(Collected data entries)
=-=-=-=-=
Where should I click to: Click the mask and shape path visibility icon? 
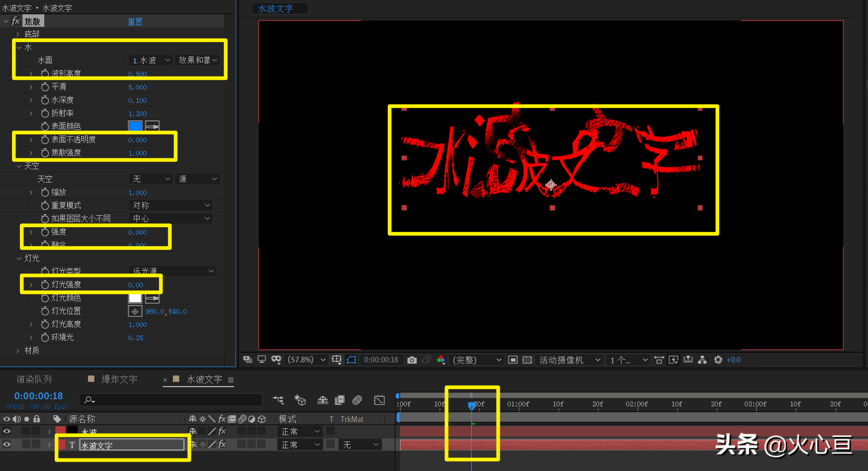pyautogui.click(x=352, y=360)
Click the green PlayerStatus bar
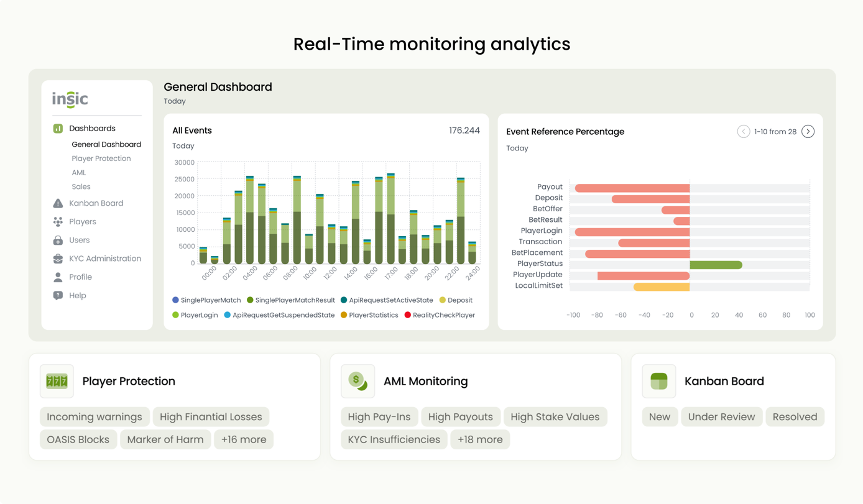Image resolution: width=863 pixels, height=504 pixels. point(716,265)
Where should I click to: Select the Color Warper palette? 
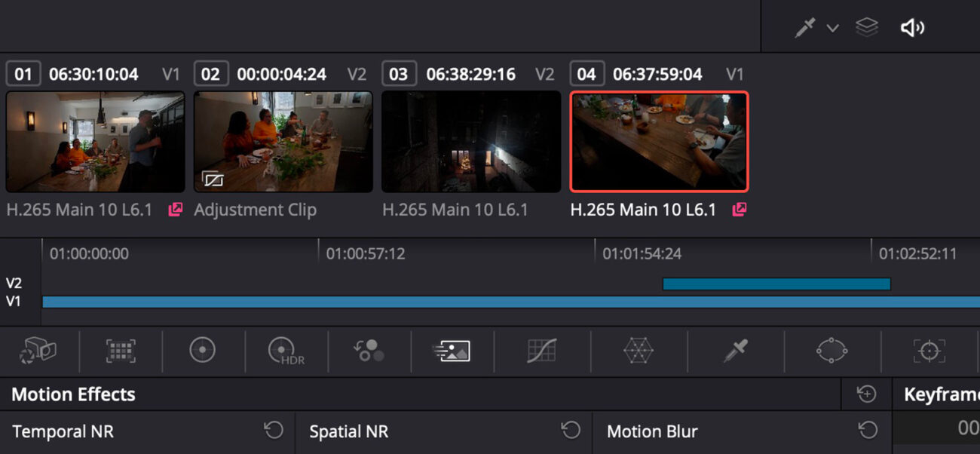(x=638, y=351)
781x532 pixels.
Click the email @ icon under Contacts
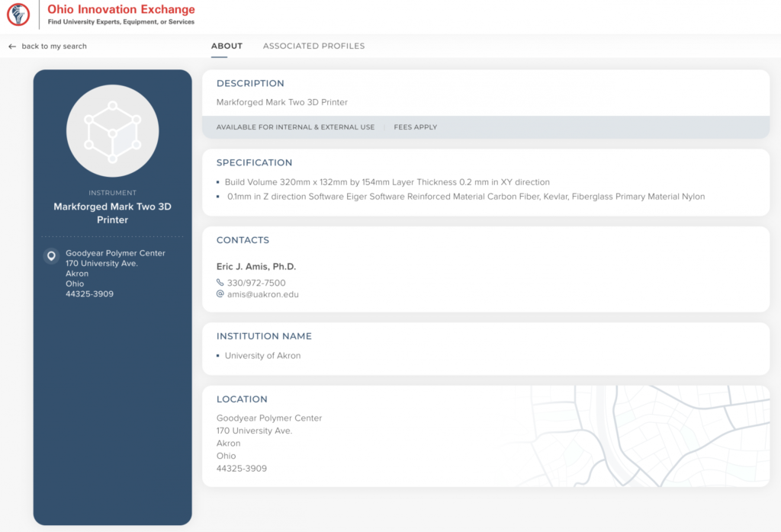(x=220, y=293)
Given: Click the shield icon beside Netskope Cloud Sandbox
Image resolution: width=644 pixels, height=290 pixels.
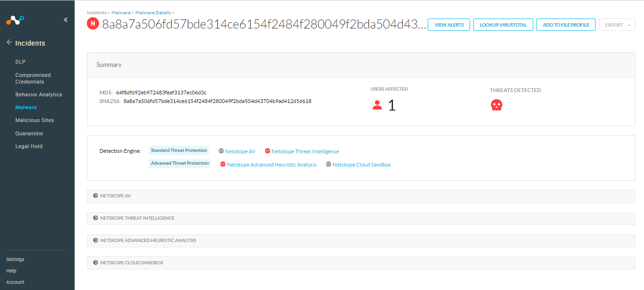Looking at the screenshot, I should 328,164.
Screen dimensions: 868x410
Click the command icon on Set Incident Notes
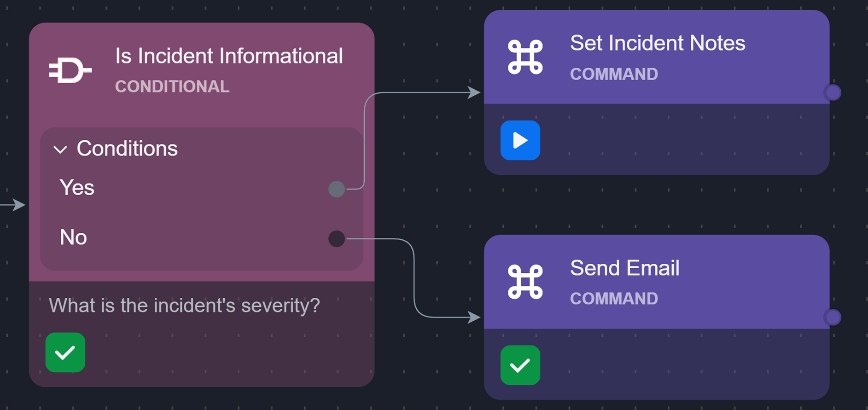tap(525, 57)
=-=-=-=-=
Task details: The line containing "781x532 pixels." marks the end: copy exactly every line from the start of the records up to and including it, leaving out the pictures.

Task answer:
Where should I click to: Click the mask and shape path visibility icon? 
pyautogui.click(x=352, y=360)
Click the green PlayerStatus bar
Image resolution: width=863 pixels, height=504 pixels. point(716,265)
Where should I click to: Select the Color Warper palette? 
(x=638, y=351)
781x532 pixels.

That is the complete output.